Thursday, July 07, 2011

Sharon Jones + Charles Bradley

If James Brown was the hardest working man in show business, then Sharon Jones must be the hardest working woman. She shook, shimmied and boogalooed her way across the stage at the Barbican last night in a high energy show that was reminiscent of the sixties heyday of her inspiration, JB himself. Backed by the excellent Dap-Kings and vocal duo the Dap-ettes, Sharon never stopped moving and her retro soul/funk style was infectious. Her energy demands a stand up crowd, which is exactly what most of the audience did, although the venue is not suited to dancing (apart from half a dozen young ladies who were invited on stage at one point), which is what Sharon Jones is all about. I was very impressed when I first saw this 55 year old ball of fire in Lafayette, Louisiana, last year and she did not disappoint this time.

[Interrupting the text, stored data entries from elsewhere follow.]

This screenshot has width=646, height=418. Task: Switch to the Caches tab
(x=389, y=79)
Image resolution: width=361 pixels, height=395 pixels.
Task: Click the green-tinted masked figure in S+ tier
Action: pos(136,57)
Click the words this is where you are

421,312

Kicking off with the smooth If You Call, Sharon launched into a string of high energy songs, many of them from her latest Daptone album (in vinyl as well as CD) I Learned The Hard Way, including Give It Back, the Prince song Take Me With U, When I Come Home, Longer and Stronger and I'll Still Be True. Midway through her act she moved into a frenetic series of sixties dances including the boogaloo, the jerk and the funky chicken, which must have exhausted the audience, never mind Sharon herself. She slowed things down with Mama Don't Like My Man, before tackling I'm Gonna Cry, Let Them Knock, the Northern soul styled Tell Me, I Learned The Hard Way and the excellent 100 Days, 100 Nights. After a short break she was persuaded by the enthusiastic crowd to return for an encore of It's A Man's World, and took us through some of JB's dance steps.
Opening the show for Sharon was fellow Daptone artist, the very soulful Charles Bradley, nicknamed the Screaming Eagle of Soul because of his swooping arm movements. Charles is no newcomer, having been through hard times for most of his 63 years, and his impassioned and heartfelt singing is a true throwback to the great sixties soul men. His set included deep soul songs that allowed him to show off his gritty voice to good effect, including Heartaches And Pain, No Time For Dreaming,Lovin' You Baby, This World Is Going Up In Flames, How Long, Golden Rule and the autobiographical Why Is It So Hard (To Make It In America.) I would love to see him in a sweaty club somewhere, rather than the staid surroundings of The Barbican, because his is an act that really gets into your soul.
Altogether excellent stuff all round and proof that true soul, like rock and roll, will never die.